Anyway....today I made a lager. I wanted to see how the 34/70 yeast is and to see if I can turn a lager around in 6 weeks from brewday to drinking. We'll see.....
So, I give you the imaginatively titled "Standard Lager"....
Grain:
4.5Kg Warminster Lager Malt
0.5Kg Caramalt
Hops:
100g Saaz 2.8% AA First Wort
50g Saaz 2.8% AA 15 mins
50g Saaz 2.8% AA Flame Out
Protafloc at 15 mins
Water treatment - Camden Tab, plus CRS to 30mg/l CaC03
Yeast: 2 packs SafLager 34/70 rehydrated in wort.
The plan is to harvest the yeast from this batch and brew another bigger batch in two or three weeks time (depends how long this one takes to ferment out)
Here's the pics:

Grain Bill - simple lager malt & caramalt

pH around 5.1

Temperature smack on at 66C. This ended up being a 3 hour mash as we went out to a village fete this afternoon. Final temp was 64C.

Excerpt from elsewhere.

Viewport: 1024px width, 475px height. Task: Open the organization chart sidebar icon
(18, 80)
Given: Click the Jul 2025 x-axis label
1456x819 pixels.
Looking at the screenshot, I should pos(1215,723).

After the mash - topped up and ready to batch sparge

200g of Saaz for this one

Recirculating the first runnings

And now onto the first wort hops

Here we are coming up to the boil

And boiling....

This is 2 packs of 34/70 rehydrating in 250ml of wort drawn off at at 30 mins and then cooled. It's going mental!

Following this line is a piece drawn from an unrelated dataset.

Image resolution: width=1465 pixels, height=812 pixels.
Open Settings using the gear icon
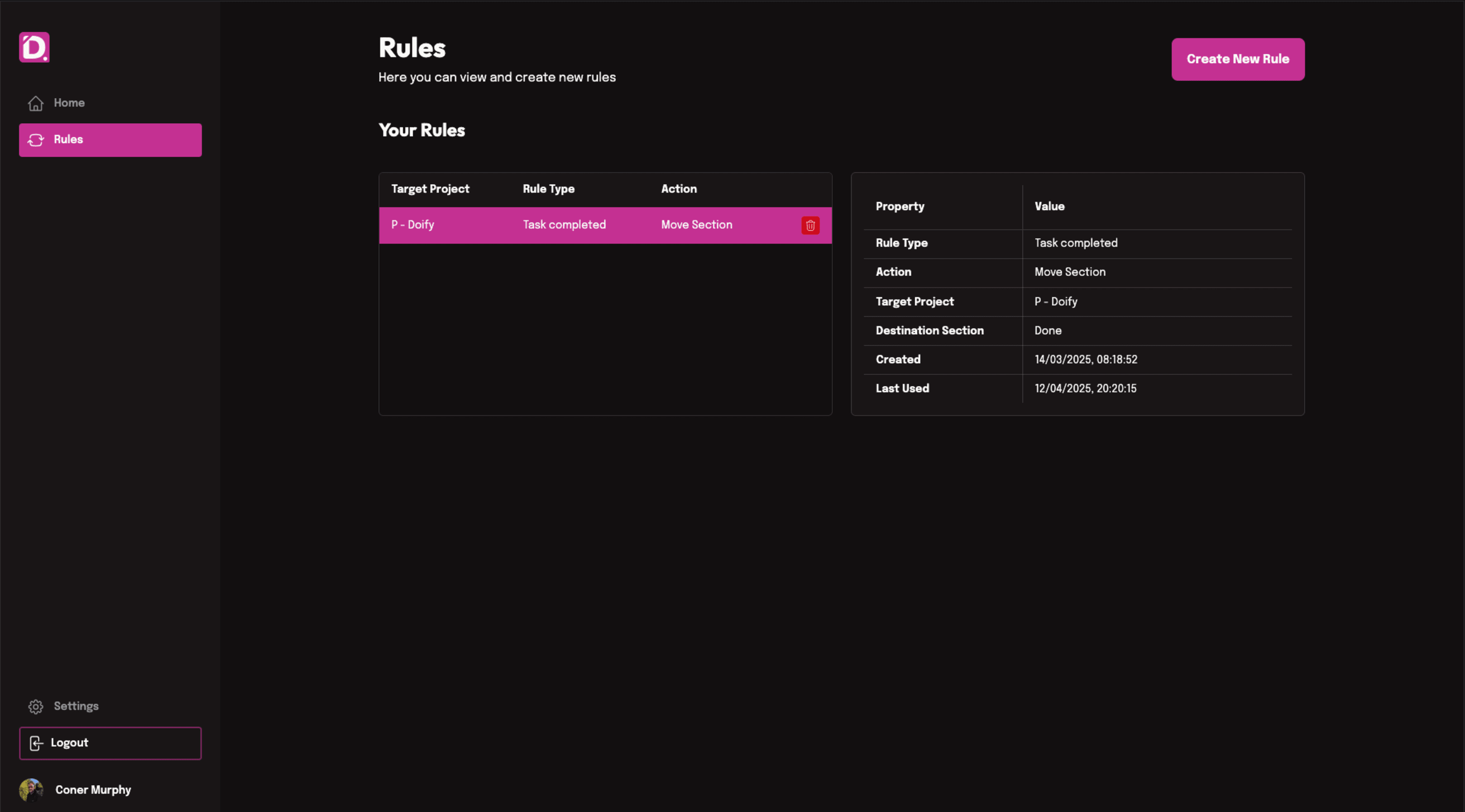tap(35, 706)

Running off via pump and plate chiller

Yeast pitched, wort aerated and ready to stick in the fridge, which is set at at 12C. I pitched the yeast at 25C as i couldn't be bothered to wait around until the wort had chilled...not sure if this will be a good or bad thing, but it should give the yeasties a little kick start while the wort chills in the fridge.

I ended up with 26L at 1044 as I messed around with my water volume calculations a bit and overshot - I wanted 23L, but no big deal to have extra beer. Should end up with a 4.5% ABV lager which will be just fine.